Der erste Denkmalentwurf von Margrit Kahl für den damaligen Bornplatz, heute Joseph-Carlebach-Platz, sah vor, das Wort Awodah in den Boden einzulassen. Awodah wird je nach Kontext mit Dienst oder Arbeit übersetzt. Dienst, im Sinne von Gottes-Dienst oder Götzen-Dienst (Awodah Zara) oder auch im Dekalog das Diensthaus [Ägypten]. Von der Aufladung her ist das Wort aber – in der religiösen wie der säkularen Verwendung – näher an der Arbeit als an dem im Deutschen sehr nüchternen Wort Dienst. Es heißt, die Welt ruht auf drei Säulen, Torah, Awodah und Gĕmilut Chassidim – guten Taten, genauer Übung von Liebeswerken. Der Begriff Awodah verleitet – ähnlich wie jener des Holocaust – dazu, eine messianische Teleologie in die Katastrophe der Vernichtung zu lesen. Observante Jüdïnnen lassen aus Achtung vor der Heiligkeit der hebräischen Buchstaben nicht mal ein Buch aufgeschlagen liegen, die Buchstaben auf den Boden, und damit unter die Füße der Passantïnnen zu setzen, war undenkbar. So ist es nicht verwunderlich, dass die Jüdische Gemeinde Hamburg diesen Vorschlag ablehnte.
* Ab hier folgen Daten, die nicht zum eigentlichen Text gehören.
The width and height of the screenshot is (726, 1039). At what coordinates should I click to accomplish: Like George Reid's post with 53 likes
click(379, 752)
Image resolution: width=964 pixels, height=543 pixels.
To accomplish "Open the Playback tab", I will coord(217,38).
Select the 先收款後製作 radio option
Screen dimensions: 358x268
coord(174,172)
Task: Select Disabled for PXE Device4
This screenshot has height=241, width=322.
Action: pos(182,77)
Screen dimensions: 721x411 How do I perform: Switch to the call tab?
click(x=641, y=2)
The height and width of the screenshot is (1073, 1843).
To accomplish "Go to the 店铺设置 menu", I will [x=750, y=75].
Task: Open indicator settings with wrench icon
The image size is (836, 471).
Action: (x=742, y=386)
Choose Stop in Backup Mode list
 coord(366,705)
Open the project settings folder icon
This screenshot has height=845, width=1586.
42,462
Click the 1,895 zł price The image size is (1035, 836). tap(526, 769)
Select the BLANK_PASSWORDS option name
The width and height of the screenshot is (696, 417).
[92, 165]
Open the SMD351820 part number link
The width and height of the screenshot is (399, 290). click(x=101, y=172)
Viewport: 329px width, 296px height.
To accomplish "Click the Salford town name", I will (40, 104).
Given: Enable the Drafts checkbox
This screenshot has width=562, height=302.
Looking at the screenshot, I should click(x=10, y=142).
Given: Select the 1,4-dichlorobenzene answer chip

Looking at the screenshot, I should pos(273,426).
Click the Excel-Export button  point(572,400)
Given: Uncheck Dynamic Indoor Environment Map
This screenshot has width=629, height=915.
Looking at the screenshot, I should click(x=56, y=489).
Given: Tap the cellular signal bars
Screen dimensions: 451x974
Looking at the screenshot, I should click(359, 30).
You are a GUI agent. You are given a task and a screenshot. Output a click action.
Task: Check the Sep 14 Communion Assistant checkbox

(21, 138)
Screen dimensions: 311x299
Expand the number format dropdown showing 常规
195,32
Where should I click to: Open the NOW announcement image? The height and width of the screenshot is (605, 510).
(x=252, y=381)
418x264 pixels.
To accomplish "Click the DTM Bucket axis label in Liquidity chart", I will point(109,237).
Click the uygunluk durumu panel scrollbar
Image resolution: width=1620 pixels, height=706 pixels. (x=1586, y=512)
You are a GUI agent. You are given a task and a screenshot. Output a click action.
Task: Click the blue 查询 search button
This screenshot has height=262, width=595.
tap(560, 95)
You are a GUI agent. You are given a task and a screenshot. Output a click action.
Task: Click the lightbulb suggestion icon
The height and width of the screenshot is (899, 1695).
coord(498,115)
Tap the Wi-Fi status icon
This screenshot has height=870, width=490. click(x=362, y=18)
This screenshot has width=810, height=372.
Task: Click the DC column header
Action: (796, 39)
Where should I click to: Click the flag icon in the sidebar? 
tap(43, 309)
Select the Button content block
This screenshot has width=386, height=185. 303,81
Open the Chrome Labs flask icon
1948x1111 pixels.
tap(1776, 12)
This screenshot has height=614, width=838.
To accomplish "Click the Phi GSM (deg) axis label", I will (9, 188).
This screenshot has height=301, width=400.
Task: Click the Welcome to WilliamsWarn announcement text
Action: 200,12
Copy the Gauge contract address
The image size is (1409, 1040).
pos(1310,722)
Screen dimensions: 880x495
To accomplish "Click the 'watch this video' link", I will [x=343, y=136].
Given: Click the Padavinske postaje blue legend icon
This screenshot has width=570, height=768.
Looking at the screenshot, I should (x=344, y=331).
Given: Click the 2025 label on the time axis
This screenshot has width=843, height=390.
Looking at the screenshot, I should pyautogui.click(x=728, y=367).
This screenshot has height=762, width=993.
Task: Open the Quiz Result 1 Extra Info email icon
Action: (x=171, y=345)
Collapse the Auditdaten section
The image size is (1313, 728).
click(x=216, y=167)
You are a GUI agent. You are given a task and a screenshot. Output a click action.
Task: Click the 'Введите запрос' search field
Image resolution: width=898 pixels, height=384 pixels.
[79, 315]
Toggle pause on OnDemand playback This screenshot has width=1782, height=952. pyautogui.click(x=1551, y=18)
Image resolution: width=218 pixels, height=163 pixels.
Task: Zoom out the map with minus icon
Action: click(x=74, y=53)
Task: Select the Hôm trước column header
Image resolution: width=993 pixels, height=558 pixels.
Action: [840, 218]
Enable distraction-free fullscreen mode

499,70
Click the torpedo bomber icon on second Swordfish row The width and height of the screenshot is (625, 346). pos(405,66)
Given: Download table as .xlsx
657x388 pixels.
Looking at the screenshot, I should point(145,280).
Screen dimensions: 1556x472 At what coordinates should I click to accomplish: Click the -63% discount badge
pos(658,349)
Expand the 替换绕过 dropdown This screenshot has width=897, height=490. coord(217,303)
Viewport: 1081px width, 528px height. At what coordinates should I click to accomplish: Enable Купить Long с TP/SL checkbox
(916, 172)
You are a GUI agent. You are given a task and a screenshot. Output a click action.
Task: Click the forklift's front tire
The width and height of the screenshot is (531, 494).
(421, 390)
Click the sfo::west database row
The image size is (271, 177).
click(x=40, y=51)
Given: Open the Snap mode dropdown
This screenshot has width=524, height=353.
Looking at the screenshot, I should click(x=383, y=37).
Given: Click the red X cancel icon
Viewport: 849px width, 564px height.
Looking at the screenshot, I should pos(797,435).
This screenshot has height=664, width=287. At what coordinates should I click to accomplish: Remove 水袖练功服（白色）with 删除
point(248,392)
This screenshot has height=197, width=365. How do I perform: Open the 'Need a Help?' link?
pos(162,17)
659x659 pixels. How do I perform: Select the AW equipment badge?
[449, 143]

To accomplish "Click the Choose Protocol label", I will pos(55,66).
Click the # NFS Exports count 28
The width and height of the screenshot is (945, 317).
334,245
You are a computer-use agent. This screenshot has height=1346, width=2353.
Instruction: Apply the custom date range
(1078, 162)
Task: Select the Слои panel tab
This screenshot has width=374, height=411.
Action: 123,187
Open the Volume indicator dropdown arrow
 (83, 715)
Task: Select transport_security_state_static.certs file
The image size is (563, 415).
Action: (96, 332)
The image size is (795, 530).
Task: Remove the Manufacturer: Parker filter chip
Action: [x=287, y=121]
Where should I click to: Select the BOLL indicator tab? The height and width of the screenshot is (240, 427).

Erst im zweiten Anlauf präsentierte Kahl das Denkmal wie wir es heute kennen, welches das Deckengewölbe und den Grundriss der zerstörten Synagoge nachzeichnet. Es ähnelt in mancher Hinsicht Blatt, der einige Jahre später entstandenen Arbeit von Micha Ullman, Zvi Hecker und Eyal Weizman, die an die Berliner Lindenstraße-Synagoge erinnert. Es unterscheidet sich aber auch in wesentlichen Punkten. Kahl zentriert mit dem ornamentalen Muster das Gebäude, Ullman/Hecker/Weizman aber zentrieren den Menschen: Blatt besteht aus Bänken, angeordnet wie die Sitzreihen der zerstörten Synagoge, die auf die Abwesenden verweisen, ohne illustrativ zu werden, gleichzeitig aber den Erinnernden Platz bieten. Erinnerung kann niemals von den Lebenden entkoppelt werden, sind sie es doch, die erinnern.

Die Wurzel des hebräischen Worts für Erinnerung, Secher, bedeutet durchdringen, so wie die Erinnerung die Zeit durchdringt. Der Imperativ – Săchor – ist eines der wichtigsten Konzepte im Judentum. Wir erinnern uns an den Auszug aus Ägypten, wir erinnern uns an den Überfall der Amalekiter in den Jahren der Wüstenwanderung, wir erinnern uns an die Zerstörung der Tempel, wir erinnern uns an Schabbat. Erinnern und das Weitergeben von Erinnerung sind menschliche Praxen, die nicht auf eine bauliche Substanz angewiesen sind. Erinnerung an die Shoah ist nicht von einem Mahnmal abhängig und die Erinnerung an die Gewalt Luegers ist nicht von seinem Ehrenmal abhängig.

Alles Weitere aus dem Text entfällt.